## Task to carry out
Beginning with the line that contains "You are a computer-use", print each line to the end of the data exactly. Omit the pictures.

Data excerpts
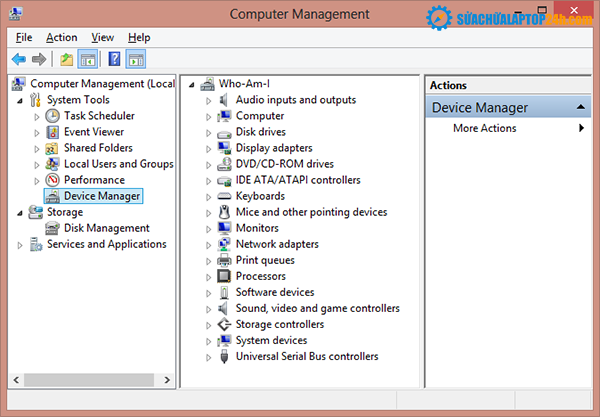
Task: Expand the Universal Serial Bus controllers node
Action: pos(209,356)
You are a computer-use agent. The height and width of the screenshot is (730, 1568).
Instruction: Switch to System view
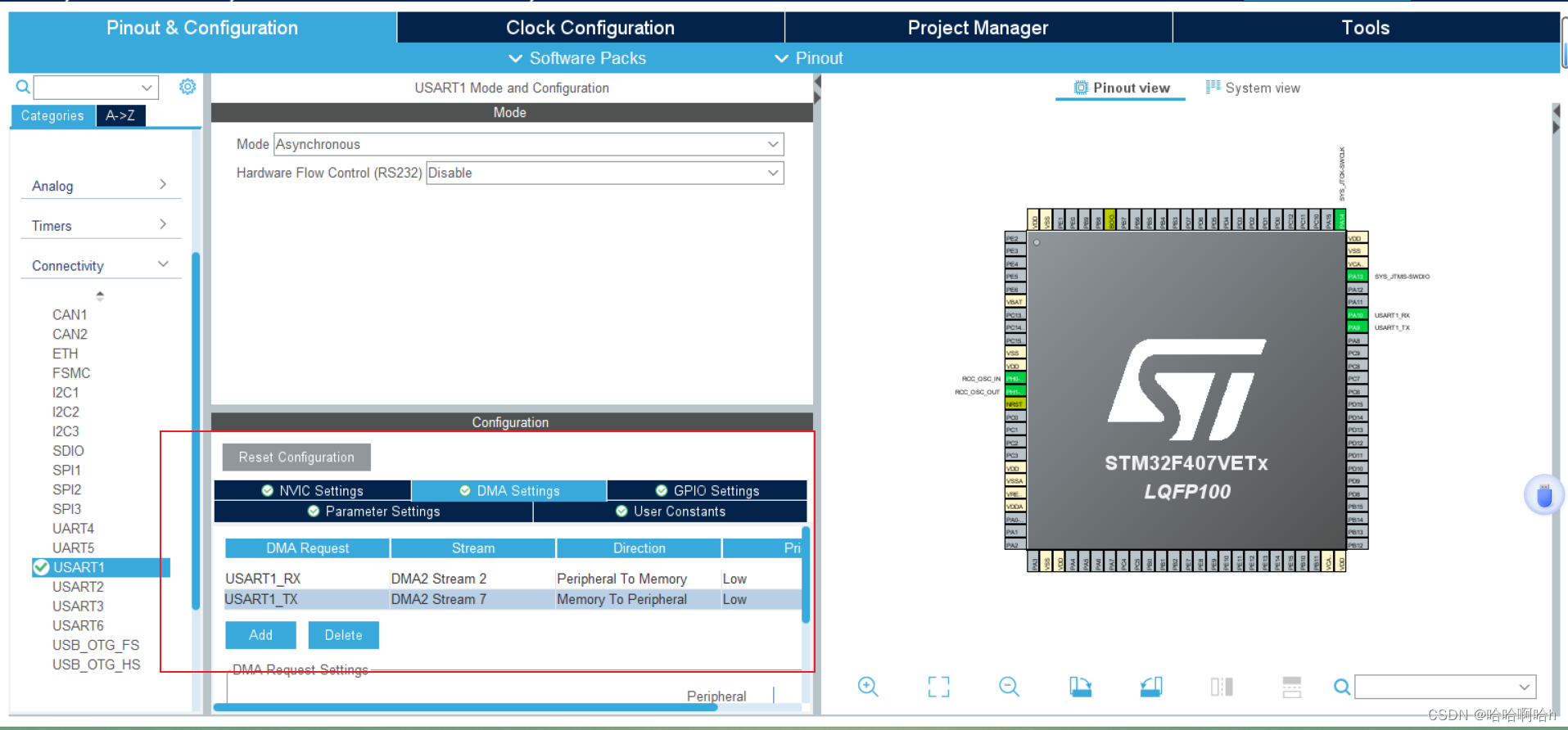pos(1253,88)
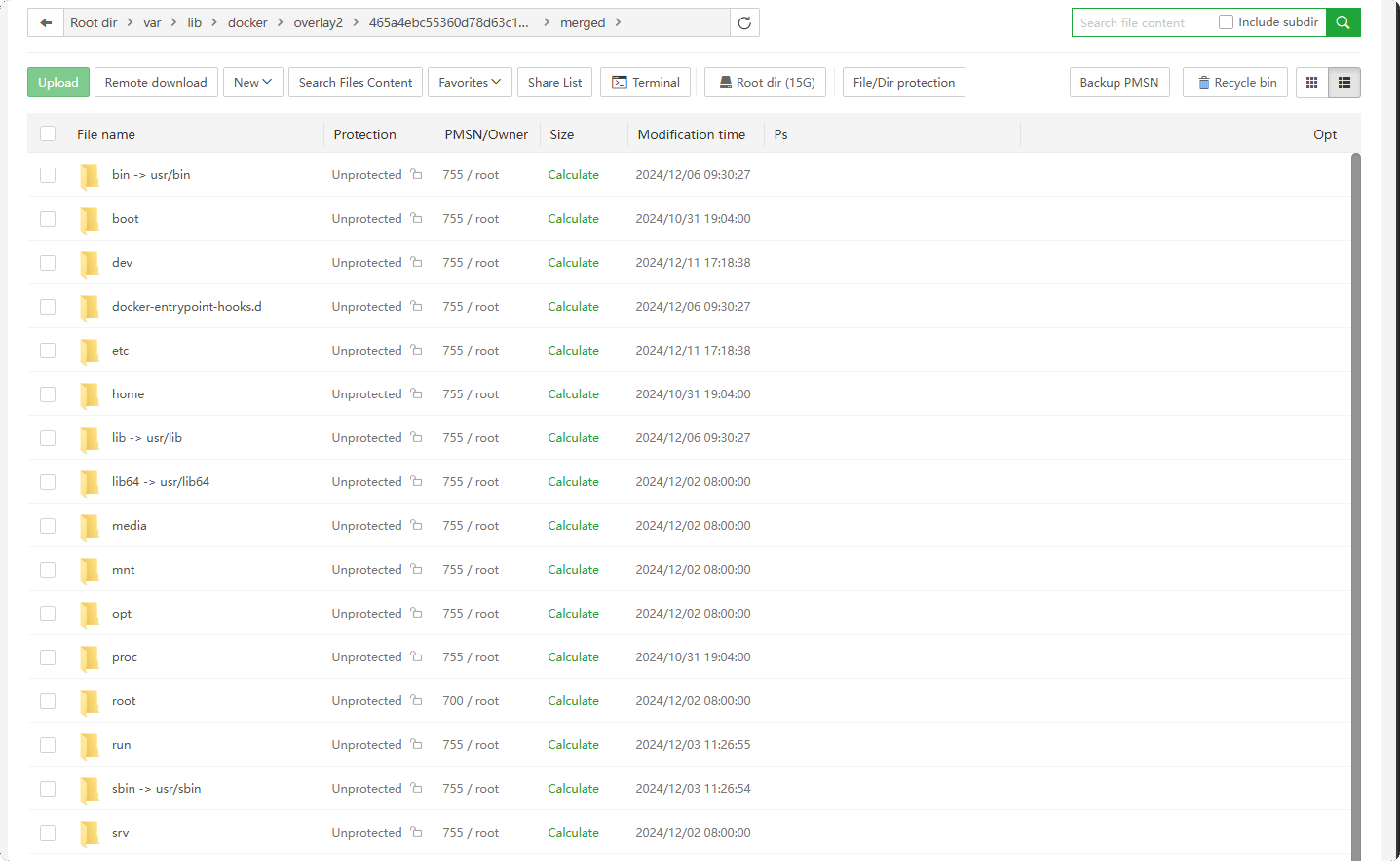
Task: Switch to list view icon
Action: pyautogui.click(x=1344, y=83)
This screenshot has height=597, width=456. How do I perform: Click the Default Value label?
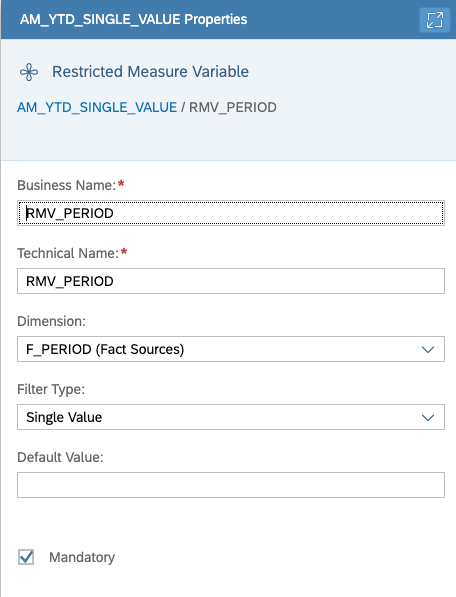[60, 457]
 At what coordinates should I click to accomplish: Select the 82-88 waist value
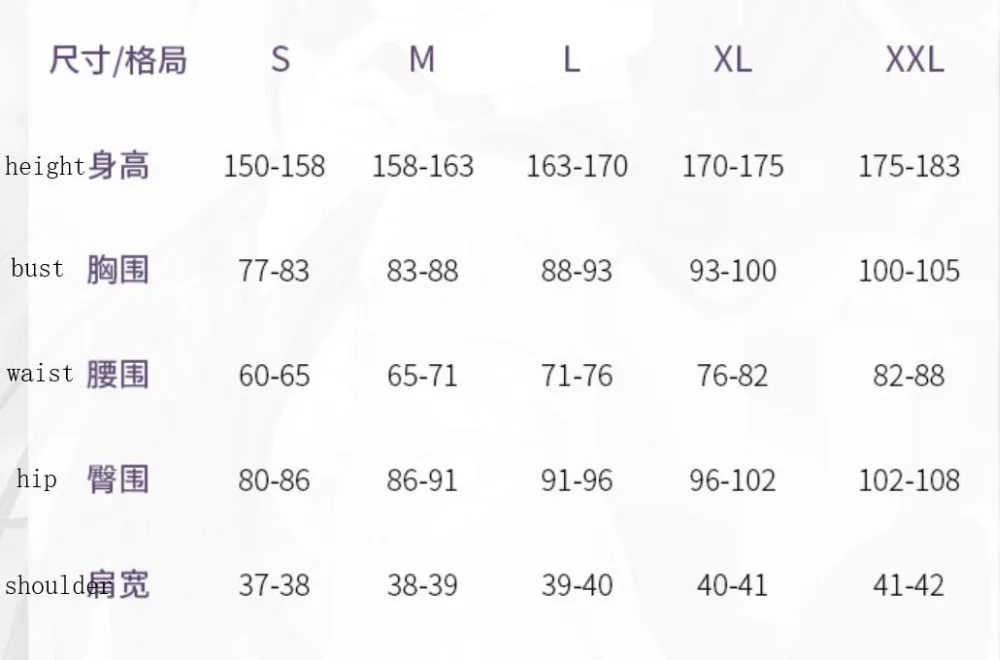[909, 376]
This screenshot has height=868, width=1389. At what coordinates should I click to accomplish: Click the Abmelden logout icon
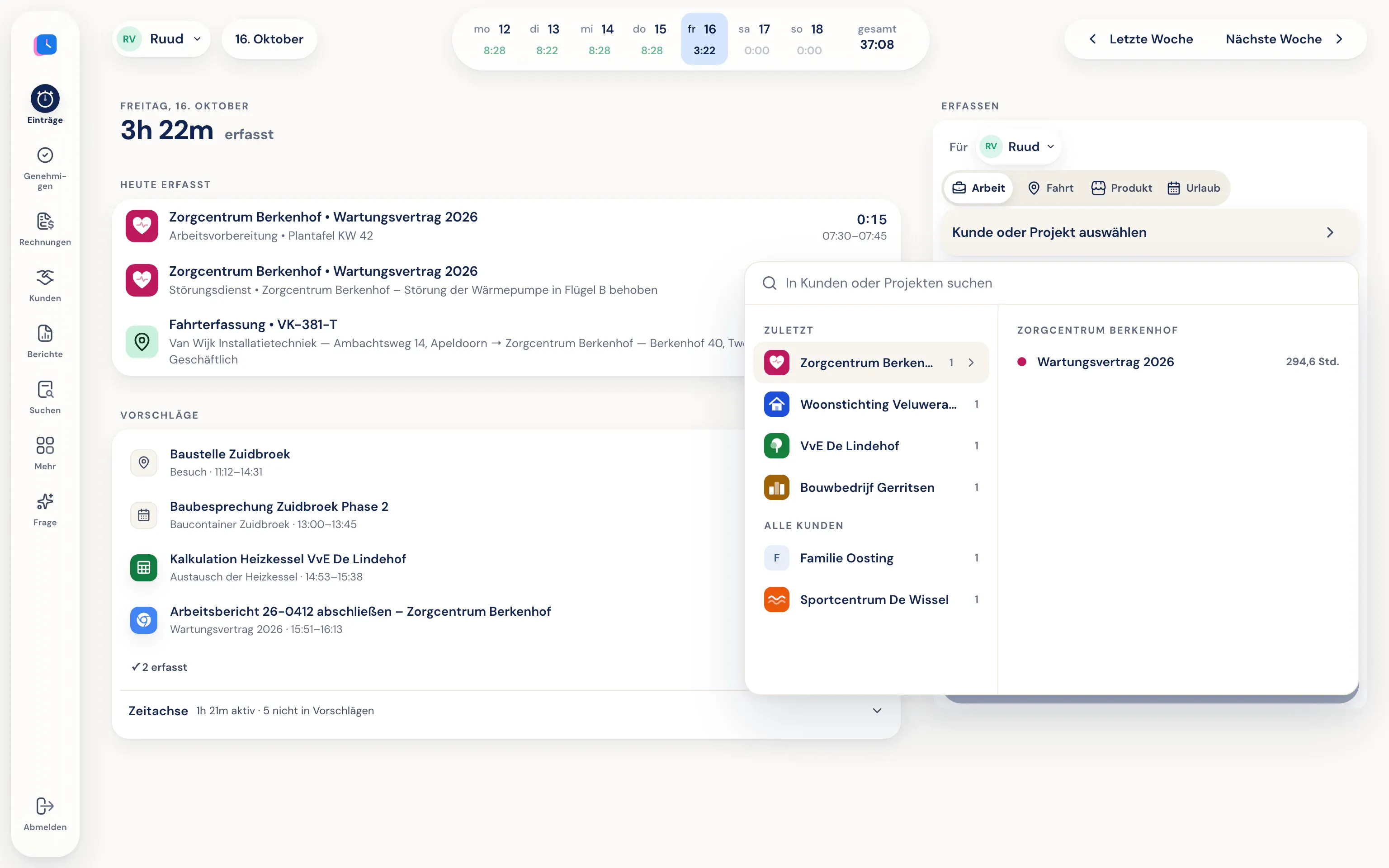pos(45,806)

## Exercise result
You are a computer-use agent. The height and width of the screenshot is (730, 1568).
Instruction: Switch to System view
pos(1253,88)
Task: Switch to list view icon
Action: pyautogui.click(x=1344, y=83)
This screenshot has height=597, width=456. How do I perform: Click the Default Value label?
[60, 457]
 At what coordinates should I click to accomplish: Select the 82-88 waist value
[909, 376]
This screenshot has height=868, width=1389. At what coordinates should I click to accomplish: Click the Abmelden logout icon
pos(45,806)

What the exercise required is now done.